【GO】人を笑わせるって難しいですね。

【J】言葉では難しいですよ。たとえば、ここで、これを覚えていたら笑いが絶対にとれますみたいなポケットジョークを紹介しても、実際、笑いはとれないし。

【GO】その人の醸し出す空気感なり、キャラなりが大きいですよね。

【J】笑いをとるならアクションがいいと思います。言葉よりも動き。

【GO】Jさんも普通のことを話しているのに、イントネーションだとか身振り手振りが大きいから、なんか面白く感じる。見せる演出ですね。

【J】映画の『ロッキー』で、毎日、ペットショップへエイドリアンに会いにいってはポケットジョークを山ほど披露していたじゃないですか。ポケットジョーク集みたいな男だったんですよ、ロッキーって。でも、それでは彼女をものにできなかった。ところが、リングでアポロと戦っている姿を見て、エイドリアンはロッキーに心を開く。やはりね、男は行動。ポケットジョークじゃダメだと。だから『ロッキー』は、アメリカンジョークへの反抗の映画なんですよ。

【GO】そういう映画なんだ。

【J】いや、そういう部分もあると思うんですよ。1970年代は愛想笑いとか、付き合い笑いでも「笑い」といわれた時代ですが、現代は「笑い」のハードルが高くなっていますから。

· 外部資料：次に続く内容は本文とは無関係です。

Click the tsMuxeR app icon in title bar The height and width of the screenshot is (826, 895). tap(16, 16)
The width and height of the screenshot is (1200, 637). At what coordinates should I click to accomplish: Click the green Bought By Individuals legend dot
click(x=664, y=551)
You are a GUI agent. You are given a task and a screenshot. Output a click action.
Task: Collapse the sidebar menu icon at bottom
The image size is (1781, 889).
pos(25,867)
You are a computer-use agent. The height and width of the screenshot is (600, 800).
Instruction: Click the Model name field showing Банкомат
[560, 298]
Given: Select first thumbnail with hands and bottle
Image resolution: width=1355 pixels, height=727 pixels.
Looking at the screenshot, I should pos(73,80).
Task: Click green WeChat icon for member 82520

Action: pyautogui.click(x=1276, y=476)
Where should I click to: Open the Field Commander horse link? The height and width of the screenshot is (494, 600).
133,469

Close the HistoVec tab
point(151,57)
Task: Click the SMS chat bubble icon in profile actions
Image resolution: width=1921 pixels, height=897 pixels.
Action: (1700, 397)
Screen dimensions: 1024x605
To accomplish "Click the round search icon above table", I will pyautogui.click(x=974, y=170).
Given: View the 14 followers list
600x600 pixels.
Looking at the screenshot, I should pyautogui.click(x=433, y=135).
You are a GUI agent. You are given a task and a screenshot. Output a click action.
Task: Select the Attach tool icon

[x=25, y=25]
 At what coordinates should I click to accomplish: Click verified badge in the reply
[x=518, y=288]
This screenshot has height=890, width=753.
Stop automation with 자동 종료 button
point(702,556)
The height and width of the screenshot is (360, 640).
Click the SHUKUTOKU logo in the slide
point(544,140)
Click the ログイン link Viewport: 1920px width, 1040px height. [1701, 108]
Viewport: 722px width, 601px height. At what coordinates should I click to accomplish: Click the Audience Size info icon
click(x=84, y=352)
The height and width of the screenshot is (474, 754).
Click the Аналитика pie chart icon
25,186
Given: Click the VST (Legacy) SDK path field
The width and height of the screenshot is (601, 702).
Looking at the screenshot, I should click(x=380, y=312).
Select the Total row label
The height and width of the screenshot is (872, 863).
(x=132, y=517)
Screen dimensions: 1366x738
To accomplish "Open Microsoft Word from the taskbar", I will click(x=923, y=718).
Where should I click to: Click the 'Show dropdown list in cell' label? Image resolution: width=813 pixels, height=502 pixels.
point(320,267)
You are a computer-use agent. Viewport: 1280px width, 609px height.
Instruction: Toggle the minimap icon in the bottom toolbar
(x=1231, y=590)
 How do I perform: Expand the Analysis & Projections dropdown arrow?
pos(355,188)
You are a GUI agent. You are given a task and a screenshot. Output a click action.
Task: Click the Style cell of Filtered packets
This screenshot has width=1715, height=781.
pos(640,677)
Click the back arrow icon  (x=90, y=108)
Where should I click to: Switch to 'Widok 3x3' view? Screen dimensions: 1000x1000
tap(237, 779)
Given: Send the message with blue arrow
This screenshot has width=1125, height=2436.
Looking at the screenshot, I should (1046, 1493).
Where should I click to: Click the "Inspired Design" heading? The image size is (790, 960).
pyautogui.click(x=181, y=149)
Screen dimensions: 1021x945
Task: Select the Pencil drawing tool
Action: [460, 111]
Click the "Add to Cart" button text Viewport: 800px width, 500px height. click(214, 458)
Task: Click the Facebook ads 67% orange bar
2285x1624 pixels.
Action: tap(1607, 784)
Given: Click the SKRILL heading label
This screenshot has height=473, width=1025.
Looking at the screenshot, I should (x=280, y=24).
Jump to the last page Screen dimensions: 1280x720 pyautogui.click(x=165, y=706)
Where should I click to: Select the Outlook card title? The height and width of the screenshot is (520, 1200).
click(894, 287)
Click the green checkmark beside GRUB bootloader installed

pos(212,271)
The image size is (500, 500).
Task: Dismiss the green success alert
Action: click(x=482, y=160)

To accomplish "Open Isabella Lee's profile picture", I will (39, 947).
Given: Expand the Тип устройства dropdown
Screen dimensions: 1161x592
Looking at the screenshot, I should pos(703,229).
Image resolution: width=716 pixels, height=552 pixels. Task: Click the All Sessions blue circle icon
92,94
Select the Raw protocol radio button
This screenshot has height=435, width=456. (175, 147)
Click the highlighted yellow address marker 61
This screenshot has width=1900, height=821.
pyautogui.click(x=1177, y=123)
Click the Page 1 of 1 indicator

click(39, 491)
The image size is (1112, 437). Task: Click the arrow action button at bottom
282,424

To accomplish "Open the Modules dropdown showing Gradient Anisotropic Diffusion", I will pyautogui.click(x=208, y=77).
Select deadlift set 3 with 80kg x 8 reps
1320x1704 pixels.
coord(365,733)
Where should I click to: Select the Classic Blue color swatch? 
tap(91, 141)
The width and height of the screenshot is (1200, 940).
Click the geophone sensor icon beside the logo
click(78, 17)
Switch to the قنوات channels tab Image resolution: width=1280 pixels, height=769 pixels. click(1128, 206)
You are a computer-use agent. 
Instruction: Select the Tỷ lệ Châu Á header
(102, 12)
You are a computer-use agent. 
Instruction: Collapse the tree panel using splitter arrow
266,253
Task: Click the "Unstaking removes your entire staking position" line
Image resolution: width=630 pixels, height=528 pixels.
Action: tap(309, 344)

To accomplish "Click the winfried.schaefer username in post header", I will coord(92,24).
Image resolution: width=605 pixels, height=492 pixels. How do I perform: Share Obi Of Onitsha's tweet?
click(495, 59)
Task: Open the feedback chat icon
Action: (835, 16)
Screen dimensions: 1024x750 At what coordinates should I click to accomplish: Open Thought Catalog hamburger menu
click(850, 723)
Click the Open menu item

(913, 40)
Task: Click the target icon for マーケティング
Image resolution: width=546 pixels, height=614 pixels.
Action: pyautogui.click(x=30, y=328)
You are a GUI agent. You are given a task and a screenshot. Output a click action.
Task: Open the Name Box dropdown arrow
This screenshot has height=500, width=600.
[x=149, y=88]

【GO】素人でも笑いの技術を専門用語で語る時代ですものね。

【J】今、豪ちゃんが言った通りですよ。でも「笑い」って、根源的に失礼や無礼と紙一重ですよね。

【GO】それが許されるキャラじゃないと成立しない。

【J】いや、許される人ですら許されないかもしれないという、かなり危険な行為なわけですよ。勝負で言えば極端な攻め。わかりやすいのは相手の体の欠陥。体ということでもないけれど、相手の弱点とか欠陥、欠点をあえて言うのも笑いには繋がるじゃないですか。相手が気にしていることを笑いでかわしておいたほうが、空気がよくなることが、世の中にはあります。が、これは常に紙一重ですよね。